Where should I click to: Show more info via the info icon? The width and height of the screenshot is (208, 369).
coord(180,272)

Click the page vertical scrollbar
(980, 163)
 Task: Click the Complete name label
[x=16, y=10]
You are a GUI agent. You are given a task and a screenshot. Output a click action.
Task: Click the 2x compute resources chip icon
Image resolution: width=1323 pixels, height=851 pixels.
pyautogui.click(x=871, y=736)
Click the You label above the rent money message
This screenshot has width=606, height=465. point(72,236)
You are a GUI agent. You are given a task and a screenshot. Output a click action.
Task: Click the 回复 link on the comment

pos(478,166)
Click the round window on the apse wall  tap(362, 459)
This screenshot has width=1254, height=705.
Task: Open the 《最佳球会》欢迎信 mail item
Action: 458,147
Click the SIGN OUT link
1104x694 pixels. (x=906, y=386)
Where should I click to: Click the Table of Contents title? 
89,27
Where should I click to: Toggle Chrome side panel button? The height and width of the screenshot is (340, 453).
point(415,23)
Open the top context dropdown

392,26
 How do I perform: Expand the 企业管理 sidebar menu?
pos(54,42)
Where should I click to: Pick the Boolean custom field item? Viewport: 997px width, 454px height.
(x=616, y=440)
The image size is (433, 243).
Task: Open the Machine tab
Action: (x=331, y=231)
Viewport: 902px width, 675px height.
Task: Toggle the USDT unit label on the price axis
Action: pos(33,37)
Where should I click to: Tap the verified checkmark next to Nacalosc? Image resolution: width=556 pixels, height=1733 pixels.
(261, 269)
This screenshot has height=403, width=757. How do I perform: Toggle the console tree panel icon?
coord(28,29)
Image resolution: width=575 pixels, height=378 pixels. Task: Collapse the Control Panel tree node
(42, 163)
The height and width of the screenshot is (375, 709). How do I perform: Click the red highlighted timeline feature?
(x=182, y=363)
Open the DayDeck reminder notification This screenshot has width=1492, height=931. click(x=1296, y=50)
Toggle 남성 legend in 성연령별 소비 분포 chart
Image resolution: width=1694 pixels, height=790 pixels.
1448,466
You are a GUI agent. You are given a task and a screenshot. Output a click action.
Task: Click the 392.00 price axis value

────────────────

### [What you should do]
Please give the data again in full, exactly as written.

### [Problem solution]
Where should I click to: Show more info via the info icon? The width and height of the screenshot is (208, 369).
coord(180,272)

Click the page vertical scrollbar
(980, 163)
 Task: Click the Complete name label
[x=16, y=10]
You are a GUI agent. You are given a task and a screenshot. Output a click action.
Task: Click the 2x compute resources chip icon
Image resolution: width=1323 pixels, height=851 pixels.
pyautogui.click(x=871, y=736)
Click the You label above the rent money message
This screenshot has width=606, height=465. point(72,236)
You are a GUI agent. You are given a task and a screenshot. Output a click action.
Task: Click the 回复 link on the comment

pos(478,166)
Click the round window on the apse wall  tap(362, 459)
This screenshot has width=1254, height=705.
Task: Open the 《最佳球会》欢迎信 mail item
Action: 458,147
Click the SIGN OUT link
1104x694 pixels. (x=906, y=386)
Where should I click to: Click the Table of Contents title? 
89,27
Where should I click to: Toggle Chrome side panel button? The height and width of the screenshot is (340, 453).
point(415,23)
Open the top context dropdown

392,26
 How do I perform: Expand the 企业管理 sidebar menu?
pos(54,42)
Where should I click to: Pick the Boolean custom field item? Viewport: 997px width, 454px height.
(x=616, y=440)
The image size is (433, 243).
Task: Open the Machine tab
Action: (x=331, y=231)
Viewport: 902px width, 675px height.
Task: Toggle the USDT unit label on the price axis
Action: pos(33,37)
Where should I click to: Tap the verified checkmark next to Nacalosc? Image resolution: width=556 pixels, height=1733 pixels.
(261, 269)
This screenshot has height=403, width=757. How do I perform: Toggle the console tree panel icon?
coord(28,29)
Image resolution: width=575 pixels, height=378 pixels. Task: Collapse the Control Panel tree node
(42, 163)
The height and width of the screenshot is (375, 709). How do I perform: Click the red highlighted timeline feature?
(x=182, y=363)
Open the DayDeck reminder notification This screenshot has width=1492, height=931. click(x=1296, y=50)
Toggle 남성 legend in 성연령별 소비 분포 chart
Image resolution: width=1694 pixels, height=790 pixels.
1448,466
You are a GUI agent. You are given a task and a screenshot. Output a click action.
Task: Click the 392.00 price axis value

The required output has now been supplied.